Tabela 7. Tempos de reação para 99% de conversão de cloro livre para monocloramina a 25°C, assumindo uma concentração inicial de cloro livre de 0,2x10-3M (14,2mg/L) e nitrogênio amoniacal de 0,8x10-3M (11,2mgN/L).(Fonte: Handbook of Chlorination, 2010)

pHTempo de Reação (s)
4 321
5 32,2
6 3,31
7 0,42
8 0,13
8,4 0,12
9 0,15
10 0,63
11 5,44
12 53,6

Esses cálculos teóricos indicam que a reação de formação de monocloramina é muito rápida em valores de pH típicos no tratamento de água e efluentes. A velocidade diminui com a temperatura, por exemplo a 0°C e pH 7 o tempo passa de 0,42 s para 5,02s mas ainda assim é uma cinética relativamente rápida.
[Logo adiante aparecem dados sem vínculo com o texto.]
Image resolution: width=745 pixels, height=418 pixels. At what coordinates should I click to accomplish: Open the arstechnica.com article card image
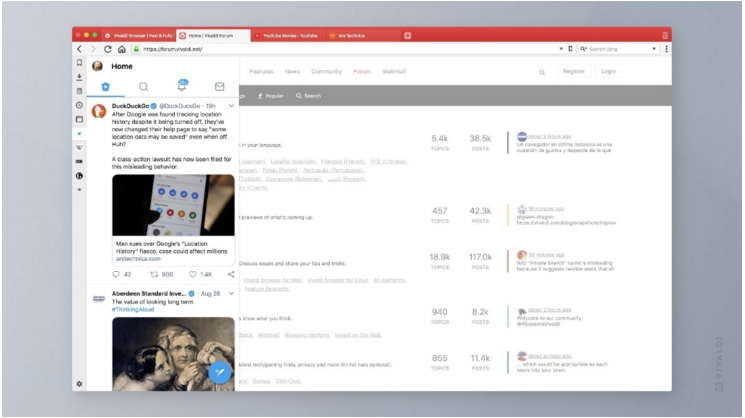(173, 205)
Os efeitos da força iônica foram ignorados nos cálculos desses tempos de reação mas considera-se que sejam desprezíveis nas condições usuais de tratamento de águas e efluentes.

A velocidade de formação de monocloramina também é muito influenciada pela razão Cl2:N. Por exemplo, os tempos de reação indicados na tabela anterior foram calculados considerando uma alta concentração de cloro (14,2mgCl2/L) reagindo com excesso de nitrogênio amoniacal (11,2mgN/L) (relação molar de 1:4 - Cl2:N), uma condição muito comum na desinfecção de efluentes (não nitrificados).

Mas as velocidades de formação de monocloraminas são bem menores nas condições de desinfecção de água para abastecimento urbano nas quais as concentrações de cloro são bem menores e as razões de Cl2:N são bem maiores. Por exemplo, com uma concentração inicial de cloro de 1mgCl2/L(1,41x10-5M) e nitrogênio em 0,2mgN/L(1,43x10-5M) (Cl2:N ≡ 5:1 em massa, mas 1:1 em mol) o tempo para 99% do cloro reagir em pH 8,4 e 25°C seria de 99s, considerando que a monocloramina é o único produto formado. Em pH 11 o tempo seria de 74 minutos e em pH 5 o tempo subiria para 438 minutos; mas em pH 5 seria esperada também a formação competitiva de dicloramina.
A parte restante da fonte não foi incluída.